Top of Dataset extract
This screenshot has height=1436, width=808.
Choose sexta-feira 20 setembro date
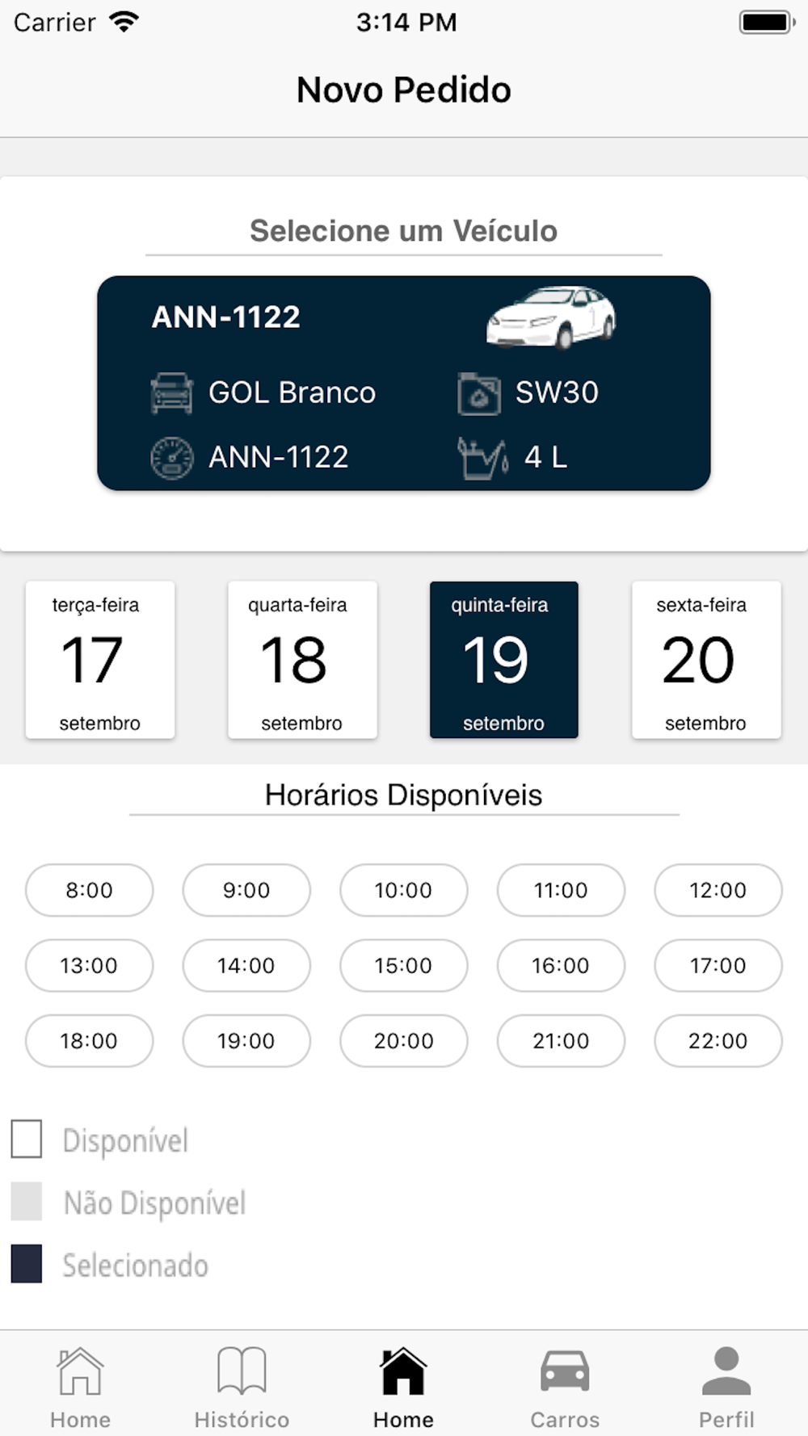706,660
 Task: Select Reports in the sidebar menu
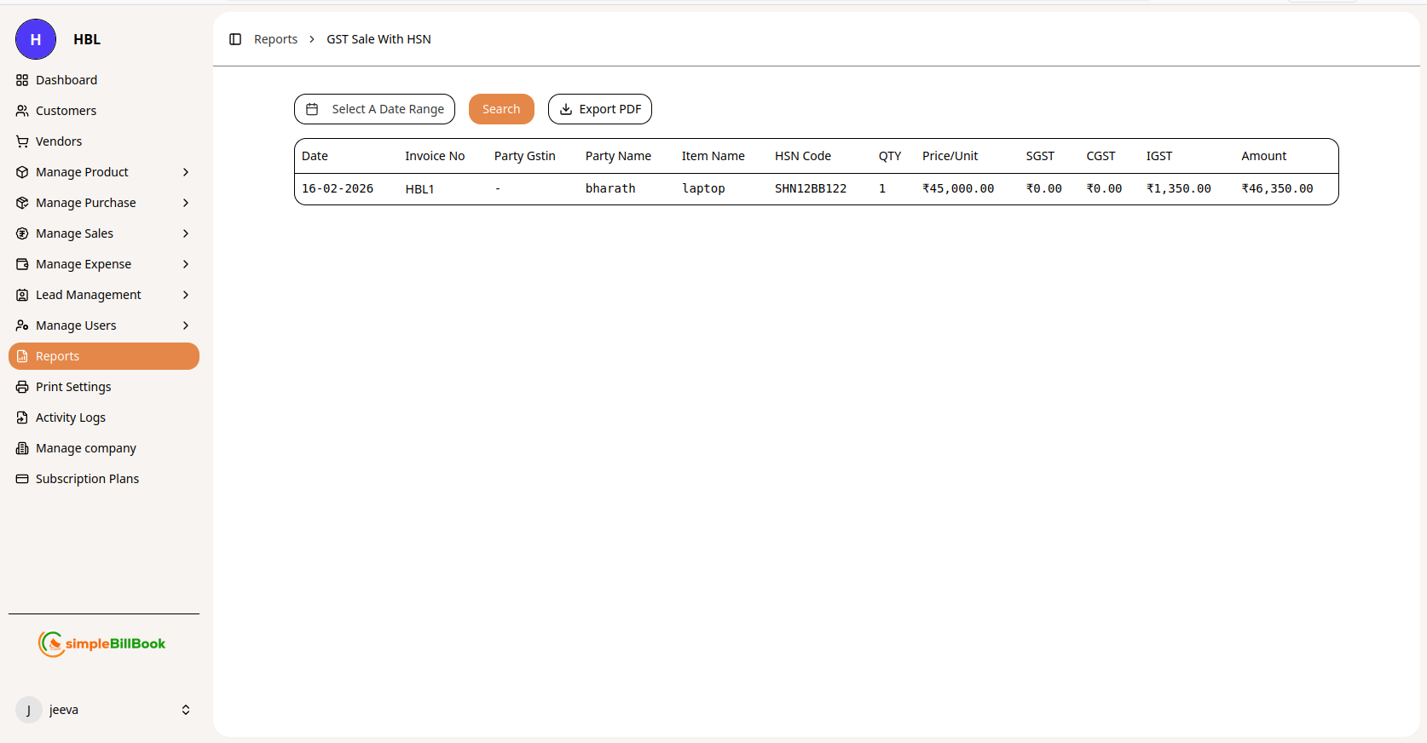pyautogui.click(x=104, y=356)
Bottom of Dataset extract
**Task objective**
Since pictures are not part of the copy, set down only the remaining data exactly.

**Answer box**
This screenshot has height=1436, width=808.
Choose sexta-feira 20 setembro date
706,660
 Task: Select Reports in the sidebar menu
pyautogui.click(x=104, y=356)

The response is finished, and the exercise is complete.